Chapter 7: Hot Cup O’ Talk
Chapter 8: I’m a Star! (Okay, A Guest Star)
Chapter 9: Brooke Shields, Don’t Read This
Chapter 10: Talk Shows: Let the Banning Begin
Chapter 11: From Worcester MA to Dick: Stories from the Road
Chapter 12: Nip Fu####
Chapter 13: Reinventing Myself: I’m Just Like Madonna!
Chapter 14: Reality Check
Chapter 15: My Marriage Begins
Chapter 16: My Marriage Ends
Chapter 17: Fanning Flames in Hollywood, And Yes I Mean Dakota
Chapter 18: A Win, A Loss
Chapter 19: The Wizard of Woz
Chapter 20: Paris Hilton Changed My Life
Q: State your name and profession.
KG: My name is Kathy Griffin, and I am a teller of d**k jokes. And a plumber.
Q: This is your first book. Had you ever considered writing anything before? A novel? Or a work of historical scholarship? Or a children’s story?
KG: I had not considered it, because I’d always been told by the nuns at St. Bernadine’s that my cursive was poor. A children’s story is an interesting idea. How’s this for a title: “Waterboarding Pre-Teens: The Debate is Back On.” I have a political side as well.
Q: You seem fairly obsessed with Oprah. Is this something you’ll ever outgrow?
KG: I will never outgrow my obsession with Oprah. Just as she will never outgrow her cardigan sweaters. Oops, she already has. Now look, that sounds like a dig, but it’s not. It’s called a struggle, and I’m on it with her. I support her. (Not as much as she needs those underwire bras to support her, because she’s got some serious ropes and pulleys going on there.) The point is, I worship her, and fear her at the same time. And believe me, that’s how she wants it. Don’t be fooled.
Q: Did I miss something? Where’s Celine Dion in this book?
KG: I didn’t write about Celine Dion, only because of my fear of her husband Rene Angelil. I have an unfounded but constant fear that he could be in the French-Canadian mafia. Or have French-Canadian mafia ties, and by ties I don’t mean les cravats. And I fear that I may be abducted, whisked away and held prisoner at a charming little brasserie in Montreal, forced to eat multiple Croque Monsieur sandwiches until I confess to knowing the lyrics to every single one of her songs.

- - -

Task details: How might the Kathy Griffin interview above go on? Write its next lines, picking up right after her answer about Celine Dion.

- - -

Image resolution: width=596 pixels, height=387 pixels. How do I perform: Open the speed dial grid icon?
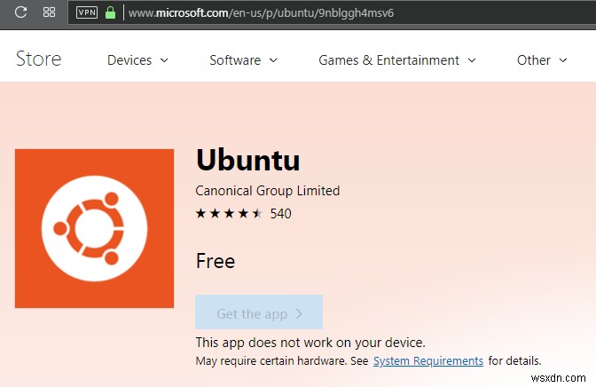click(x=49, y=13)
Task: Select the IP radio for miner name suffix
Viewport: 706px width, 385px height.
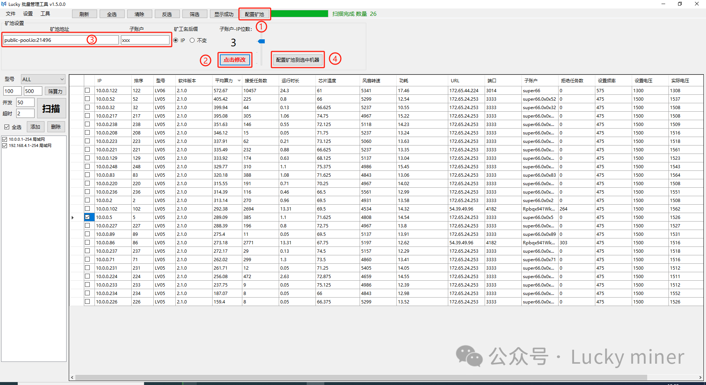Action: 176,40
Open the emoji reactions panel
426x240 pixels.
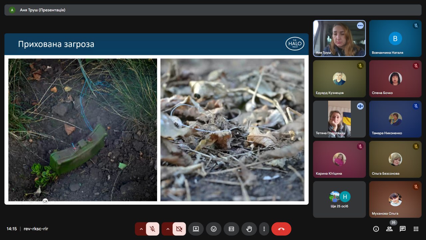[214, 229]
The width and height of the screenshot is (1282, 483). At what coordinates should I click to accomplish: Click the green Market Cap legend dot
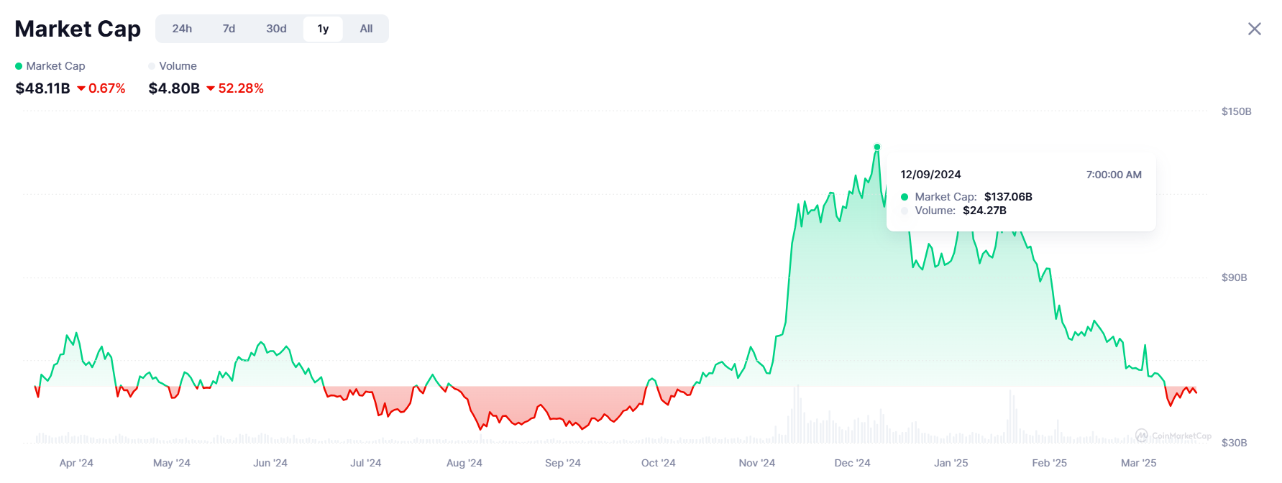coord(19,66)
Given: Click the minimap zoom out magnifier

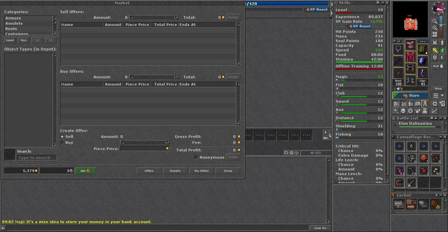Looking at the screenshot, I should point(435,21).
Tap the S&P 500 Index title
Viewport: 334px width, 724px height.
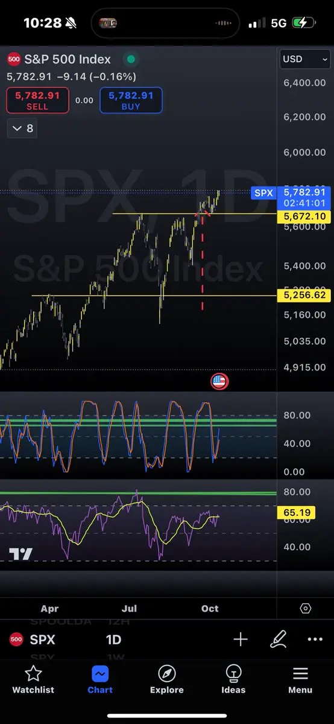(x=68, y=59)
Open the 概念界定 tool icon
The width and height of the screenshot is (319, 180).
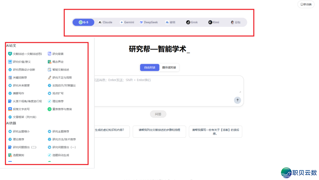[50, 62]
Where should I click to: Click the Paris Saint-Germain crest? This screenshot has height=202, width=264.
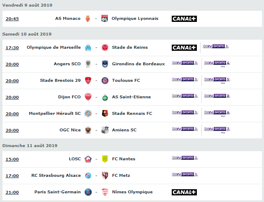click(x=88, y=192)
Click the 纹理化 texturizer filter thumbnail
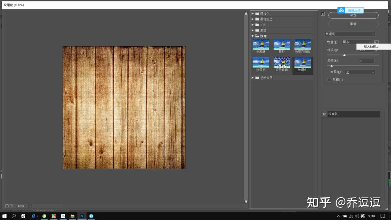The height and width of the screenshot is (220, 391). point(302,63)
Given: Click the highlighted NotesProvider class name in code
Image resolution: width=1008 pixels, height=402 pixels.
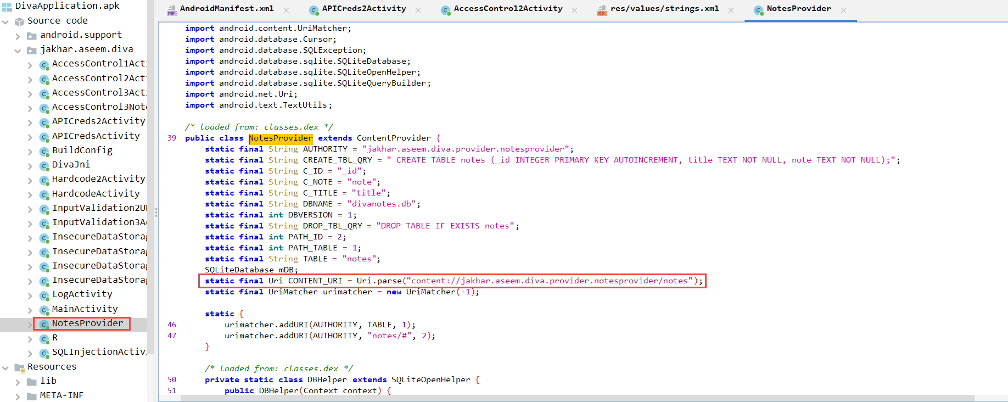Looking at the screenshot, I should coord(281,138).
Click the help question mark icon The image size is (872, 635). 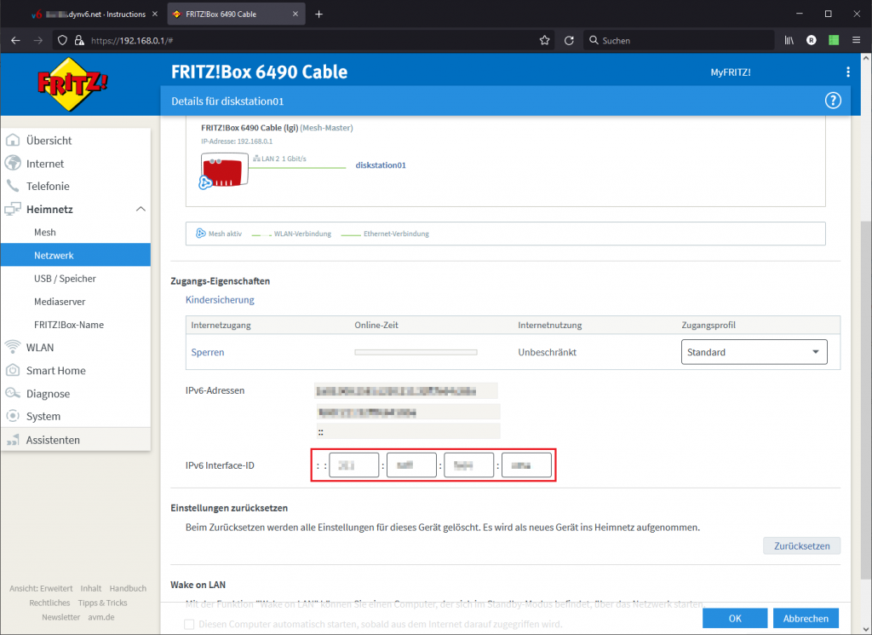point(833,100)
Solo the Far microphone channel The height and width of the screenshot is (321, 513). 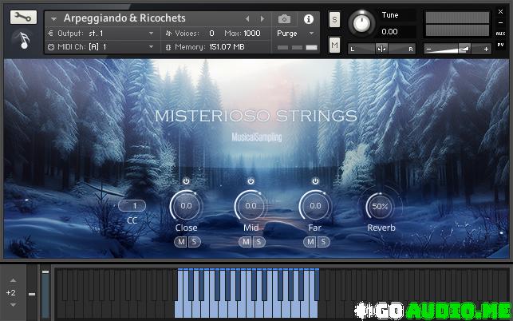coord(323,242)
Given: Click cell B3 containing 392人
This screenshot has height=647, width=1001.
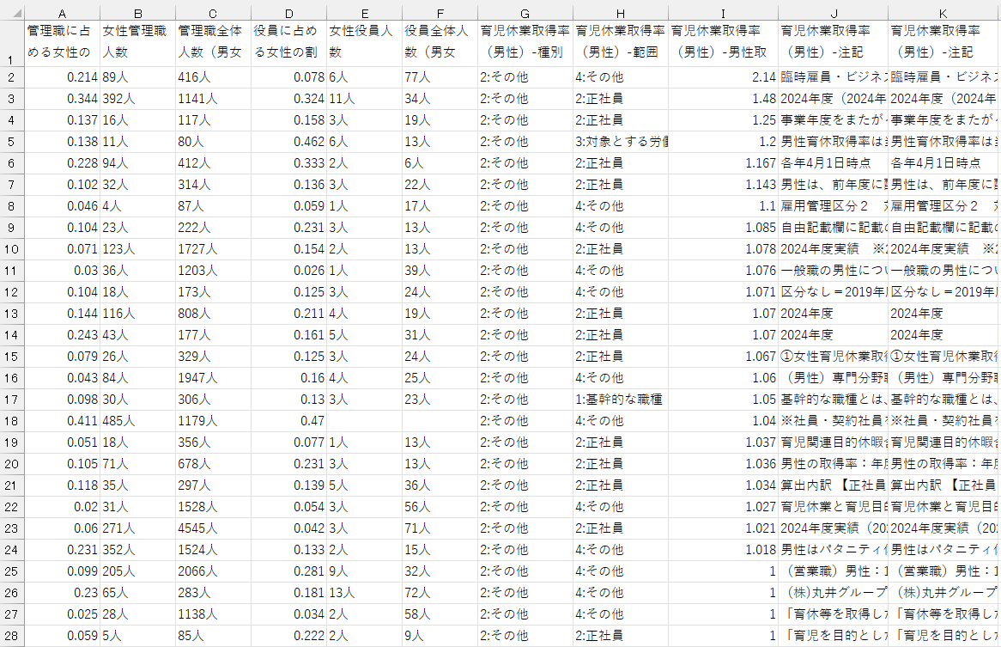Looking at the screenshot, I should 137,99.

- - -

Solved exercise:
Q: What do you think gays should take away from reading this book?
KG: I think the gays should be happy with this book. It talks a lot about being who you are, and I certainly mention a lot of gay people. I would say it definitely has strong gay themes, and the gay community should know that frankly it has been a moral struggle for me to even acknowledge the heterosexual community in this book at all. But I am slowly reaching out an olive branch to the heterosexual community, even though I believe everything they do goes against the teachings of Our Lord and Savior Jesus Christ. But I’m trying not to judge them.
Q: Describe your ideal, make-a-wish day of personal experiences with batsh*t celebrities.
KG: Well, it would start with some sort of a fit in the hair-and-makeup trailer on a set. I heard a story that when Sharon Stone was working on “Casino,” she got into such a fight with her hairdresser, that after he spent four hours doing this beautiful bouffant hairdo for her, she got up and walked in the sink and put her head underwater. I have no idea if that’s true, but I hope it is, cause that’s some awesome shit I would love to see. Then it would go right to lunch, where I could witness an eating disorder. Maybe a Lohan is purging in a bush somewhere with her finger down her throat. Or perhaps there’s an Olsen twin on a scale crying because she finally tipped 100. Any outburst over weight I would cherish. Also, it would be great to see an actress have a workload meltdown. So maybe at 2:00 some A-lister saying, “I can’t handle this shit anymore.” Because I love when actors can’t deal with a normal workday, and they think two in the afternoon is like midnight, so I would love to see somebody storming to their car, exhausted because they’ve put in a grueling four-hour workday of saying three lines and texting their nanny. Then it’s maybe off to an illicit affair. At the top of my wish list would be following a rapper or a football player over to his baby mama’s house where a screaming match ensues to the point where someone, maybe me, has to anonymously dial 911, and then I take a couple pictures, and I become an unannounced star witness later at the trial, entering Joan Collins-style in a smashing hat. And then at the end of the day it’s a healthy round of clubbing with Janice Dickinson, and then on the way home we go to the Beverly Glen pharmacy and run into Paula Abdul. All three of us secretly take our small white-paper pharmacy bags and put them behind our backs and make uncomfortable small talk.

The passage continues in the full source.